Please retype the listing below exactly, from its opening line through the line where "Given: Collapse the 네트워크 어댑터 category" appears.

BEGIN

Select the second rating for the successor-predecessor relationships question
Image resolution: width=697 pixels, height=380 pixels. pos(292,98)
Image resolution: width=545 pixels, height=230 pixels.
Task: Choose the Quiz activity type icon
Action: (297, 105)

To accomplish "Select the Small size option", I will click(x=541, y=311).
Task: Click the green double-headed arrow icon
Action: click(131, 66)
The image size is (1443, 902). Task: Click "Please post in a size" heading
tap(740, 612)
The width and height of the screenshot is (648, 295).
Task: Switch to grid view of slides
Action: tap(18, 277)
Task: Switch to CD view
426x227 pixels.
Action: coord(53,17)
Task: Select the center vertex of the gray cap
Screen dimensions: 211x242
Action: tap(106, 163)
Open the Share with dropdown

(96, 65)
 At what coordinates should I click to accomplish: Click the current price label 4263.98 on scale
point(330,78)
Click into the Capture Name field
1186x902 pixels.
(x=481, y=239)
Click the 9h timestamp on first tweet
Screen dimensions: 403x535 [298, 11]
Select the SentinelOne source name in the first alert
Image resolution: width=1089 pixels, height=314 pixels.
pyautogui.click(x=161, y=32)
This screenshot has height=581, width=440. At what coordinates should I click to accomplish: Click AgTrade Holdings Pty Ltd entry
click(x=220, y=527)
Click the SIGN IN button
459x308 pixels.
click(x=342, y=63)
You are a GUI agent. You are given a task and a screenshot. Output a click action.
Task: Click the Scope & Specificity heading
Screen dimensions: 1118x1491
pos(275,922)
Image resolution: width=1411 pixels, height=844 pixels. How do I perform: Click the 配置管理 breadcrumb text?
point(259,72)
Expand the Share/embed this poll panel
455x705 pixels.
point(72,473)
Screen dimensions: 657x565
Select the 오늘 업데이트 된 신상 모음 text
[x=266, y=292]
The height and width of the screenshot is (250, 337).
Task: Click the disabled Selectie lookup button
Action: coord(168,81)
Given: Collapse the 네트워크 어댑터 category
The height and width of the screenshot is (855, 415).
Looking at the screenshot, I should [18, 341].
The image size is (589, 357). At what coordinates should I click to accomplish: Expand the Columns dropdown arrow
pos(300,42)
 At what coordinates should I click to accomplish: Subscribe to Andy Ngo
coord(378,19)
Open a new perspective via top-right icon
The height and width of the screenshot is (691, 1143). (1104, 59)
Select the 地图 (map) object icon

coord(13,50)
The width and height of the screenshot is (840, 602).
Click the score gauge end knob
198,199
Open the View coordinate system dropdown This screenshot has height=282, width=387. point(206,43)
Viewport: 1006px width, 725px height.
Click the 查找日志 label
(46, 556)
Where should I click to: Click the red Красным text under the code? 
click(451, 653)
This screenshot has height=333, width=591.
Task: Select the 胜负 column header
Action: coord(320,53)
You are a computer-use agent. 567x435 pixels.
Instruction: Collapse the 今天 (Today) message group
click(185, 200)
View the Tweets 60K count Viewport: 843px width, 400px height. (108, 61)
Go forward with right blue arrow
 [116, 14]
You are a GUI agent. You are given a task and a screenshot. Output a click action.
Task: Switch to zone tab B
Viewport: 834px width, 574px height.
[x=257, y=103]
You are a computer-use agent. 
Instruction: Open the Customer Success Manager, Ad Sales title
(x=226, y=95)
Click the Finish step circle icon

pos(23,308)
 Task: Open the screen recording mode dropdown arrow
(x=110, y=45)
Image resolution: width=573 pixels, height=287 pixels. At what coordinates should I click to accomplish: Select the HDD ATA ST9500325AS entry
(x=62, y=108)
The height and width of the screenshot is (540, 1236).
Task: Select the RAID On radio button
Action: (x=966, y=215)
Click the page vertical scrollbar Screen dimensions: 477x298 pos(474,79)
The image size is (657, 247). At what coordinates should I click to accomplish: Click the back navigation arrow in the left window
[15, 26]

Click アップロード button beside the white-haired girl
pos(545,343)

END

Written solution —
Select the second rating for the successor-predecessor relationships question
Image resolution: width=697 pixels, height=380 pixels. pos(292,98)
Image resolution: width=545 pixels, height=230 pixels.
Task: Choose the Quiz activity type icon
Action: (297, 105)

To accomplish "Select the Small size option", I will click(x=541, y=311).
Task: Click the green double-headed arrow icon
Action: click(131, 66)
The image size is (1443, 902). Task: Click "Please post in a size" heading
tap(740, 612)
The width and height of the screenshot is (648, 295).
Task: Switch to grid view of slides
Action: tap(18, 277)
Task: Switch to CD view
426x227 pixels.
Action: coord(53,17)
Task: Select the center vertex of the gray cap
Screen dimensions: 211x242
Action: tap(106, 163)
Open the Share with dropdown

(96, 65)
 At what coordinates should I click to accomplish: Click the current price label 4263.98 on scale
point(330,78)
Click into the Capture Name field
1186x902 pixels.
(x=481, y=239)
Click the 9h timestamp on first tweet
Screen dimensions: 403x535 [298, 11]
Select the SentinelOne source name in the first alert
Image resolution: width=1089 pixels, height=314 pixels.
pyautogui.click(x=161, y=32)
This screenshot has height=581, width=440. At what coordinates should I click to accomplish: Click AgTrade Holdings Pty Ltd entry
click(x=220, y=527)
Click the SIGN IN button
459x308 pixels.
click(x=342, y=63)
You are a GUI agent. You are given a task and a screenshot. Output a click action.
Task: Click the Scope & Specificity heading
Screen dimensions: 1118x1491
pos(275,922)
Image resolution: width=1411 pixels, height=844 pixels. How do I perform: Click the 配置管理 breadcrumb text?
point(259,72)
Expand the Share/embed this poll panel
455x705 pixels.
point(72,473)
Screen dimensions: 657x565
Select the 오늘 업데이트 된 신상 모음 text
[x=266, y=292]
The height and width of the screenshot is (250, 337).
Task: Click the disabled Selectie lookup button
Action: coord(168,81)
Given: Collapse the 네트워크 어댑터 category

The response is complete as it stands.